* **Work to complete**
In the entries that follow, locate the line with "Click the Money Out column header", then restate that line and all later lines exactly as they appear, leaving pictures out.

* **Extracted material**
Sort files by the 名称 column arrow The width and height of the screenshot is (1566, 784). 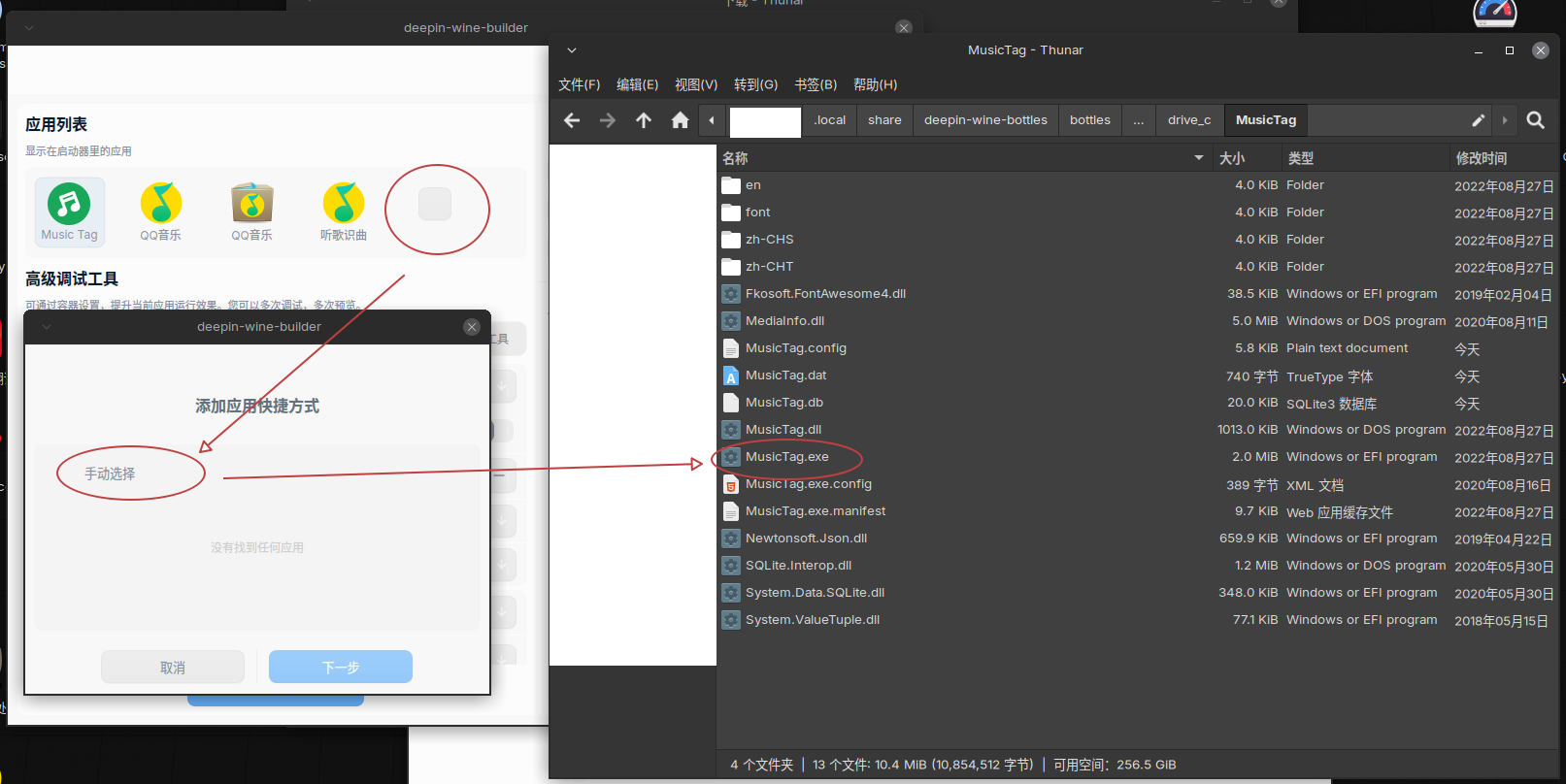click(1198, 158)
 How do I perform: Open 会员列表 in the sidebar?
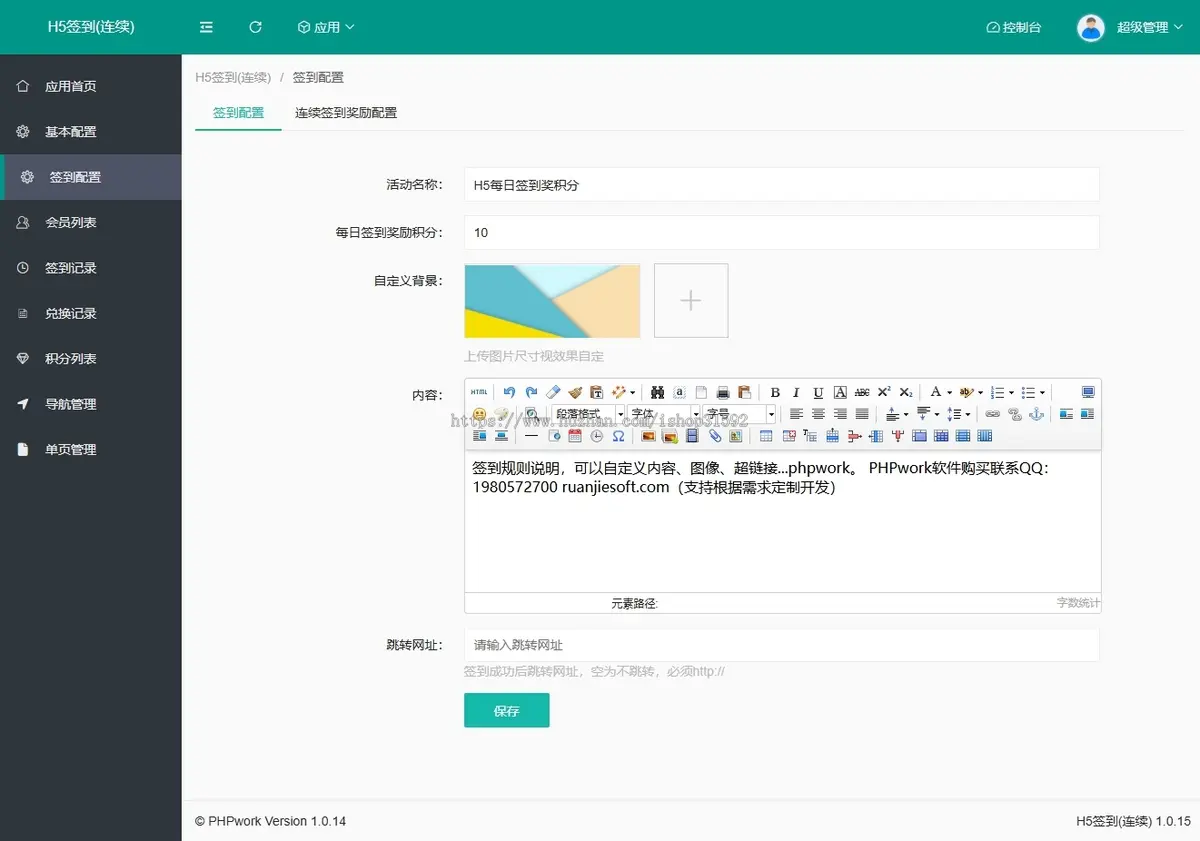coord(71,222)
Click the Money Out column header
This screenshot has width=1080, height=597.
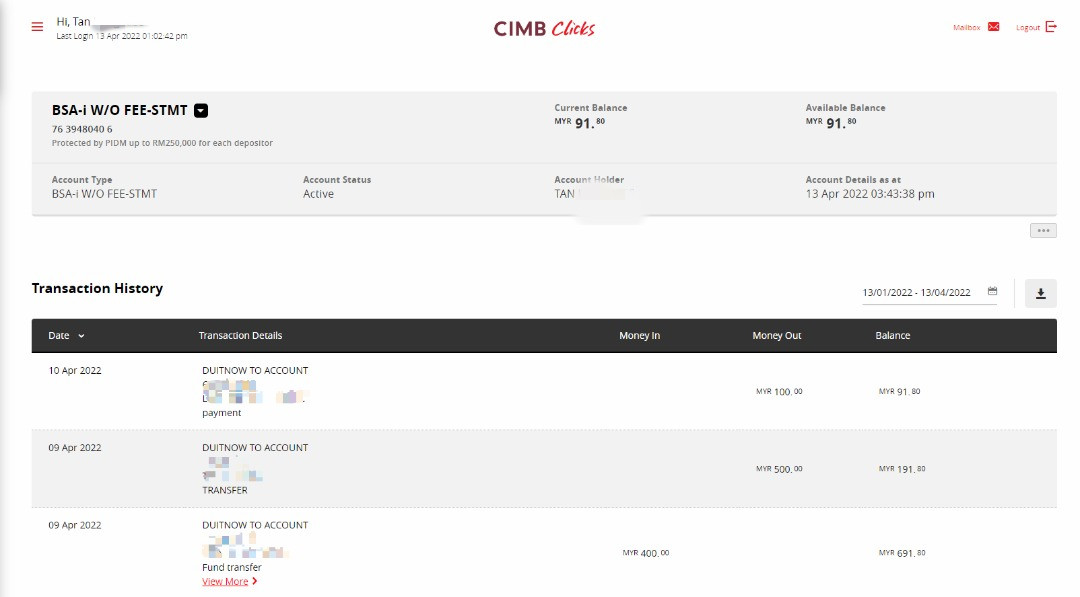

* **Output of the task**
Click the Money Out column header
This screenshot has width=1080, height=597.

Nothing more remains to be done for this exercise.